Dear Readers:
Phase Transitions
Depending on what you want to know, I can offer a few words of a qualitative nature. If you already knew this, then I am sorry that I did not contribute much. Here goes.
In the Haldane model of decompression sickness, inert gas was always in the dissolved state. If the metastable limit were reached, bubbles would form. This limit was a concept taken (apparently) from the physical chemistry of the day that indicated that supersaturated solutions could exist for long periods of time. If the supersaturations were mild, very long times without two phases forming (e.g., solution and bubbles or solutions and crystals).

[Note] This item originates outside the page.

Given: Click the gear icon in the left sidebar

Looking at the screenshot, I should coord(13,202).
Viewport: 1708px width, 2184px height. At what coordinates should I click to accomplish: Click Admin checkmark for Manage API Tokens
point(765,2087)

This question was studied because fractional crystallization was a method employed to purify and separated slats in industrial settings. The problem with this was that extraneous crystals or dust motes would upset the balance and allow crystal formation when it was unwanted. In the case of solutions of gases, small microbubbles could cause frank bubble formation.
Haldane Method
The problem with the Haldane theory is that it is known that fluids contain microbubbles. They are virtually impossible to remove from a fluid. Fluids that are in motion contain more nuclei than those that are at rest. This is an idea that dates back to Edmund Newton Harvey in the 1940s. The concept is referred to as stress-assisted nucleation.
RGBM
The models of Yount and Wienke incorporate bubble nuclei without specifying their origin. It is not really necessary to know where the nuclei arise or by what method. The problem is that they control decompression bubble formation. The link between the Haldane model and the gas micronuclei model is the equation relating surface tension and bubble radii (the Laplace equation). Because of surface tension, small bubbles are difficult to grow unless the supersaturation is large.
One arrives are large supersaturations during the initial ascent to the first stop in the Haldane scheme. You then carry these bubbles along throughout the decompression and the decompression becomes very long. This is sometimes referred to as bend and mend tables. Reducing the magnitude of the first stop will prevent the growth of these micronuclei. Deep stops are the way to do this; hydrostatic compression is another. The fist is possible but the second is not (with air breathing creatures).
Deep Stops
Deep stops are incorporated into certain tables. The stop depths and times have been calculated from analysis of diving data and determing the dive outcome. With deeper stops, divers report successful decompression with less decompression time (an idea of Brian Hills in 1986). In addition, divers report a subjective feeling of being less lethargic.
There is little doubt that the tables work. What is unclear is, do they work for the reasons given? In the absence of a laboratory study, it is difficult to say.